Religious parties fail to impress

Staff Reporter

Islamabad

The new religious political parties failed to mark any impressive electoral success apart for Muttahida Majlis-e-Amal (MMA).
The combined strength of contestants of Pakistan Rah-e-Haq Party (PRHP), Allah-o-Akbar Tehreek (AAT) and Tehreek-e-Labbaik (TLP) was more than the candidates fielded by MMA.
MMA, an alliance of five Islamic parties – Jamiat Ulema-e-Islam-Fazl (JUI-F), Jamaat-e-Islami, Markazi Jamiat Ahle Hadith, Islami Tehreek and Jamiat Ulema-e-Pakistan –, is leading from a dozen National Assembly constituencies mainly from the traditional stronghold of Khyber-Pakhtunkhwa (K-P) and Balochistan. The alliance emerged as the conglomeration of distinct Islamist parties in 2002 when it contested under a single banner during the nationwide general elections the same year.
During the general election of 2002 when General (retd) Pervez Musharraf was ruling as the president of the country, the religious alliance of these parties not only formed government in K-P and Balochistan but also remained successful to secure the position of the opposition leader in the National Assembly.

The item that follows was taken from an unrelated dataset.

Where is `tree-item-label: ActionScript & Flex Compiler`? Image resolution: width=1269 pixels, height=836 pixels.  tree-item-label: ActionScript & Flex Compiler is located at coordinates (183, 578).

However, by the time of the 2008 elections, their unity seemed to have unravelled as Jamat-e-Islami (JI) decided to boycott the elections while JUI-F opted to participate in the polls held after the assassination of the then Pakistan Peoples Party Chairperson Benazir Bhutto.

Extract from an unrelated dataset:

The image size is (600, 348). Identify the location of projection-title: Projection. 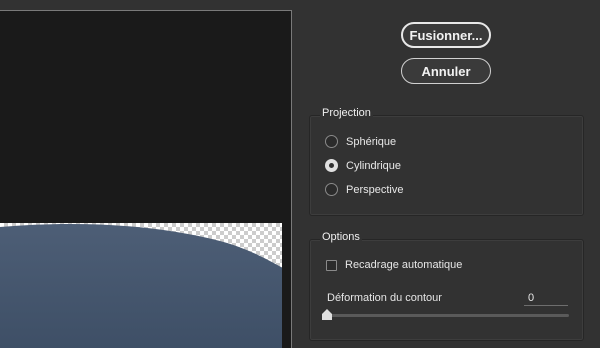
(346, 113).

MMA had nominated a total of 192 candidates in general elections 2018 for the 272 directly elected constituencies of the National Assembly while TLP alone had fielded 178 contenders for the same. However, MMA’s focus lay in the restive regions of K-P and Balochistan where they enjoy a sizeable vote bank while TLP was eying seats from Punjab where it nominated 141 contestants with another 32 from Sindh, 16 from K-P and six from Balochistan.
The pattern of the candidates fielded by the fresh entrants revealed that two of these parties emerged from the other parties which were either declared proscribed or they were not allowed to be registered with the Election Commission of Pakistan (ECP). The PRHP emerged from Sipah-e-Sahaba party and AAT came to the front as a shadow party of the Hafiz Saeed-led Jamaat-ud-Dawa (JuD). However, the real new emerging religious party in 2018 general election seemed to be TLP, which was formed by Maulana Khadim Hussain Rizvi and which was supposed to get support of Barelvi school of thought.
Meanwhile, TLP in a statement issued to media after unofficial results levelled serious allegations of rigging in the election and stated that mandate of the public was being changed. The leadership of TLP “is seriously looking into this matter of alleged rigging” and it threatened the authorities concerned including ECP with the consequences.